Highly sensitive detection of triazophos pesticide using a novel bio-bar-code amplification competitive immunoassay in a micro well plate-based platform

•The AuNPs probe and MMPs probe were designed and synthesized.•The barcode strands was detected by gold nanoparticle-catalyzed reduction of silver in a micro well plate-based platform.•The detection system using one monoclonal antibody overcame the obstacles in small molecule detection.•High sensitivity and good selectivity for triazophos detection.•The idea and method will provide a new approach for detection triazophos. This study reports a novel bio-bar-code amplification competitive immunoassay for the detection of pesticide residue combined with a micro well plate.
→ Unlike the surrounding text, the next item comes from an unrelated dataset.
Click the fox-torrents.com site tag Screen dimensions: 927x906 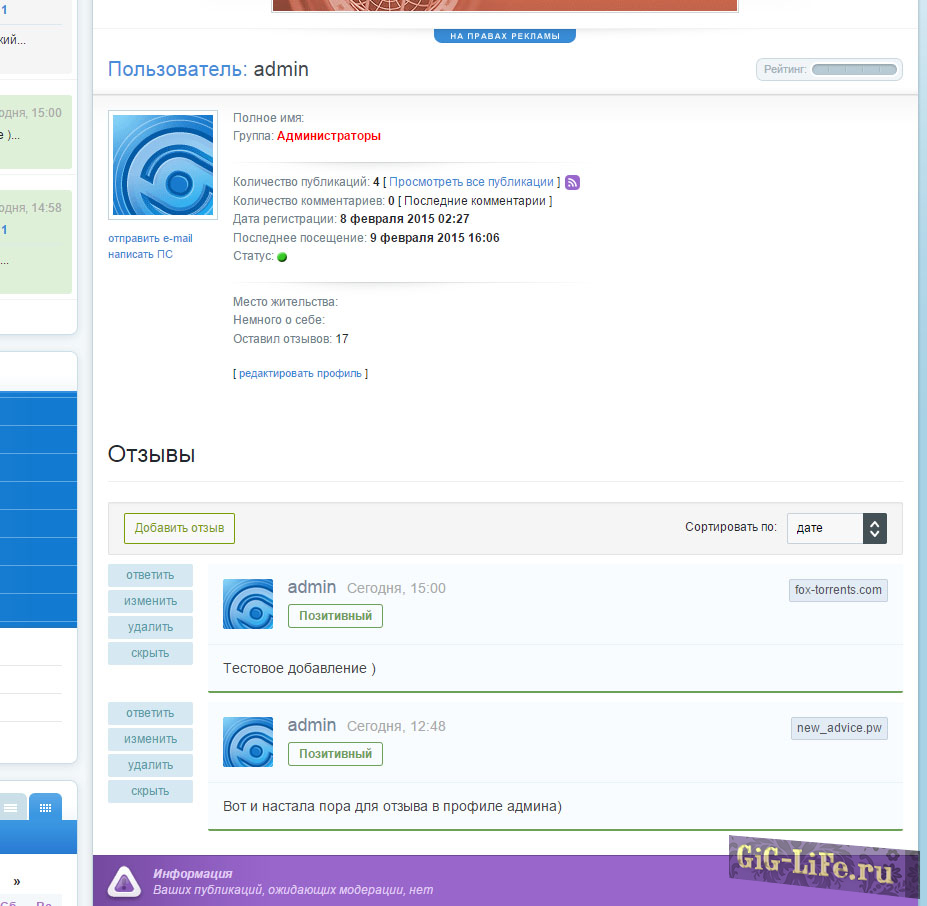click(x=838, y=590)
The sensing competitive immunoassay was made up of two types of particles: (1) the gold nanoparticles (AuNPs) with recognition elements (monoclonal antibody: McAb) and hundreds of thiolated single-strand oligonucleotide bar-codes; and (2) the magnetic microparticle (MMPs) with competition elements (hapten-OVA) for the target pesticide. Target pesticide and pesticide hapten competed with McAb labeled on the surface of AuNPs. The bar-code strands were released by dithiothreitol. Then a simple method based on micro well plate was used for the quantification of the bar-code strands. The bar-code strands with the half-complementary biotinylated DNA and half-complementary DNA-modified gold nanoparticles probe were immobilized onto the surface of a streptavidin-coated micro well plate, and the signal was amplified by silver enhancement. Triazophos (TAP), as a pesticide model, was detected by the proposed immunoassay. The linear range was from 2.5×10−2 to 40.0ngmL−1, and LOD of the immunoassay was 1.96×10−2ngmL−1. The correlation was further studied between this method and GC–MS analysis. Therefore, this method provided a promising approach for rapid detection and screening of pesticide residue.